Student speaks out about sexual assault at Texas Tribune Festival

Sierra Smith, a senior student, was a keynote speaker on a student panel at the Texas Tribune Festival this weekend. Smith advocates a bill that would mark students transcripts after they have been expelled or suspended from a university. Photo credit: Courtesy Photo

By Cameron Bocanegra | Reporter

Mansfield senior Sierra Smith participated as a keynote speaker on the sexual assault panel at the Texas Tribune Festival over the weekend. She spoke on recent Title IX changes and her advocacy of a bill that would require state colleges and universities that receive public funding to mark the transcripts of students suspended or expelled even after they have transferred.

A few months after her assault in April 2016, she said she reported the incident because of the weight of the trauma affecting her daily life at on campus.

“Federally, Title IX is suppose to take around sixty days to close a report or investigate, but mine took nearly a year,” Smith said.

Her case was one of many during the period of Baylor’s sexual assault scandals, but hers focused on protecting the next survivors of her assailant since her assailant was able to transfer before the investigation was complete and start over with a clean transcript.

“When you’re accusing someone, you go in feeling like you are going to lose,” Smith said. “The entire time I was going through the process, I heard something more deterring everyday and it made me even more hopeless towards the end of the investigation.”

Eventually, Smith’s assailant was found guilty, but he had already found a new life at another school that was unaware of his past.
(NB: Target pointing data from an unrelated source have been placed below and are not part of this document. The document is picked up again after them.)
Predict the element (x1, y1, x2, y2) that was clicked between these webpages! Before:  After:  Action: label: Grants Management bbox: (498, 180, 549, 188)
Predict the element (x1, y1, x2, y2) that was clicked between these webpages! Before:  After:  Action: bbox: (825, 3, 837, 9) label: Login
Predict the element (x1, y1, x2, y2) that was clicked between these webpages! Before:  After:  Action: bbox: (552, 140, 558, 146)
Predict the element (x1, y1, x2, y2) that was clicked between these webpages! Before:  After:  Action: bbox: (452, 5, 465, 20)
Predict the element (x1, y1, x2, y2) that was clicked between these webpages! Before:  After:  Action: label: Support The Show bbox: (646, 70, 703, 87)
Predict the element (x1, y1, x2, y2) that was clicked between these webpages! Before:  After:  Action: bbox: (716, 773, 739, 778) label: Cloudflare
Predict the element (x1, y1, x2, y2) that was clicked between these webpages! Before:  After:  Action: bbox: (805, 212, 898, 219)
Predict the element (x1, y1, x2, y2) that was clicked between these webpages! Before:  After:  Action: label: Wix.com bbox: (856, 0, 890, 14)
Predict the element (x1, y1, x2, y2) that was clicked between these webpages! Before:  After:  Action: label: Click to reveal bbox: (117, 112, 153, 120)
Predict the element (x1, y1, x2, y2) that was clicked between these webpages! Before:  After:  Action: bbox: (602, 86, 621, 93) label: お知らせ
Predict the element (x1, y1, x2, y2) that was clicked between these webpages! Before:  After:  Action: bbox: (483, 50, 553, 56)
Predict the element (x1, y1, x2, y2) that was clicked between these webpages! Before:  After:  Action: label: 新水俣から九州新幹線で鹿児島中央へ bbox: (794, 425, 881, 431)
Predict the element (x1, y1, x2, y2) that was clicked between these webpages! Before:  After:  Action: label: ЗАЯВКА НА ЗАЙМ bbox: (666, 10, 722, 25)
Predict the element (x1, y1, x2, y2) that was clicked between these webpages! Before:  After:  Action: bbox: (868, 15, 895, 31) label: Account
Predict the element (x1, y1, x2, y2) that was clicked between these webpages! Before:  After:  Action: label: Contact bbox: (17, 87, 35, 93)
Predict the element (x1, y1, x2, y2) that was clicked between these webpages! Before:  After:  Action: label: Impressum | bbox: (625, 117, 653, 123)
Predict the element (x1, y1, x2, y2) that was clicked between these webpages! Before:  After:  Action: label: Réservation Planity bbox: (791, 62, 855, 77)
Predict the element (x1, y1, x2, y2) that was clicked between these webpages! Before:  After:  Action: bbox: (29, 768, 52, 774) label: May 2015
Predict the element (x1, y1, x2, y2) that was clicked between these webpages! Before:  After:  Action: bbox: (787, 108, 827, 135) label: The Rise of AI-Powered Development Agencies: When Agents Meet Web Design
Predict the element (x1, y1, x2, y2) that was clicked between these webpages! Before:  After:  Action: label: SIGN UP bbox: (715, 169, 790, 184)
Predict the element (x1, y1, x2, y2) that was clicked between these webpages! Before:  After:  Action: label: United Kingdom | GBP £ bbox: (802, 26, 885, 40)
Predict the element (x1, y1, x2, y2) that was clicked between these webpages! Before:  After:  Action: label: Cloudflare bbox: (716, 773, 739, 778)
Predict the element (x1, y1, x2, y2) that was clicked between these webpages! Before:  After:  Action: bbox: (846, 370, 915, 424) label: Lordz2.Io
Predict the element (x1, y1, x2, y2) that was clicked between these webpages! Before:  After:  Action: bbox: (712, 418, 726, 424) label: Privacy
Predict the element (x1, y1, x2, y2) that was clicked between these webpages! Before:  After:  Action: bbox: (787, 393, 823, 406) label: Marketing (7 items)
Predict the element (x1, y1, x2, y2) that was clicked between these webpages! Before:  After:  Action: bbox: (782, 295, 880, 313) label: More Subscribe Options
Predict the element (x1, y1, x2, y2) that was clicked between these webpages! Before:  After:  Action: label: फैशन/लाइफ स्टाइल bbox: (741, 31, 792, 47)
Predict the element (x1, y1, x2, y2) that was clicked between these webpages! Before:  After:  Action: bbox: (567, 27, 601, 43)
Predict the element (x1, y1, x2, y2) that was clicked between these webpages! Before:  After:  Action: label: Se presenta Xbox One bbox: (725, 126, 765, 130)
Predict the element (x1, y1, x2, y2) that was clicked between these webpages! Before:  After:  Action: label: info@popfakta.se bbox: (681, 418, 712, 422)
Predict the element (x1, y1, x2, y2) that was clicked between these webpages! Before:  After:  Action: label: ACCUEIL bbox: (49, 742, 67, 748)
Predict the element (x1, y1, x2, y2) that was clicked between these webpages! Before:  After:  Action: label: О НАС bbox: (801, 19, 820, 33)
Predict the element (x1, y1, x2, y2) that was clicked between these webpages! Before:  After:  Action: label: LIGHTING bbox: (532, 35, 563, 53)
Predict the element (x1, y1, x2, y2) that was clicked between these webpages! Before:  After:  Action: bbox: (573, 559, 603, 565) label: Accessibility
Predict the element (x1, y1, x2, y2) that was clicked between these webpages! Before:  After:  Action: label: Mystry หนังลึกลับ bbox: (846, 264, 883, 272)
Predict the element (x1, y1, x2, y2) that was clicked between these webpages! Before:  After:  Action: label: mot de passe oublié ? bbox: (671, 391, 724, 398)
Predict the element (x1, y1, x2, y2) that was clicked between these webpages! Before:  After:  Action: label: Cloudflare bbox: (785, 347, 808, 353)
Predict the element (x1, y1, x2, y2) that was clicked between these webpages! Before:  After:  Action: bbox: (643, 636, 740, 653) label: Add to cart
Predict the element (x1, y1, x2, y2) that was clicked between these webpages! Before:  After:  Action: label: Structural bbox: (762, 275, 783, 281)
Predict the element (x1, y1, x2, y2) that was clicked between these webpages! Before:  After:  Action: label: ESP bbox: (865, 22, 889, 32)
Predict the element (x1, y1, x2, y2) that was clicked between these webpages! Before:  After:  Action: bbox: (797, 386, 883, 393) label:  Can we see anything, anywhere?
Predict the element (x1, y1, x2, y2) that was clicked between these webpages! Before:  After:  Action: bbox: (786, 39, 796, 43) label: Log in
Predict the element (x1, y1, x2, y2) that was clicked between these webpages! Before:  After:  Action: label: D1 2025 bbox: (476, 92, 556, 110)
“It is not fair for his next victim at the next university to go against his word when his word has already been proven to mean nothing,” Smith stated. “Now he is continuing his education free of any consequences. He did something wrong and he was found guilty. There are repercussions that come with it.”

During the panel, Smith, Texas Rep. J.M. Lozano, Sen. Kirk Watson, ESPN reporter Paula Levigne and Dr. Wanda Mercer, vice chancellor of the University of Texas System, discussed the recent changes Secretary of Education Betsy DeVos has recently made.

“DeVos raising that proof level is going to deter survivors from coming forward even more,” Smith said during the panel. “It is already so hard to say something like this happened and now you are suppose to prove beyond the doubt that it did happen.”

These big picture changes are ones Smith cannot battle alone, but she has help from lawmakers such as Lozano and Watson. Lozano has been working to revive her bill since it passed through the committee and died in the senate.

“I do believe the transcripts bill will move further along and possibly become law next session, especially in light of the Secretary DeVos ruling,” Lozano said.

In many universities and colleges, student assailants have avoided repercussions for their actions by transferring to another institute before the investigation is complete.

Dr. Mercer researches campus assaults and has reminded schools for years that college students will transfer to avoid disciplinary proceedings.

“It grieves me that Baylor failed to protect Sierra,” Mercer said. “Universities will say, ‘This should not follow an assailant for their entire life.’ Usually, if you are suspended, then the notation is on your transcript. It doesn’t follow them forever, but it follows them for the time that that sanction is assigned, at the least.”

Although it is Smith’s senior year and Baylor’s name is gradually moving out of the spotlight, she is thankful for opportunities like the festival to advocate for a cause that will protect the justice of future sexual assault survivors.

“At Baylor, I have gotten to watch the change in the community and culture around this issue,” Smith said. “I have seen a huge switch in the way students react to things like this now. There is a lot of support. I see students really coming together to want to make a difference.”

Smith said that every time she speaks out about her experience with sexual assault, her goal is to show other survivors that it is okay to speak openly and shamelessly about what has happened to them.

“I never thought I’d be asked to represent a survivor’s point of view on a panel like this, but it is just so important that every survivor knows that they are not alone,” Smith said.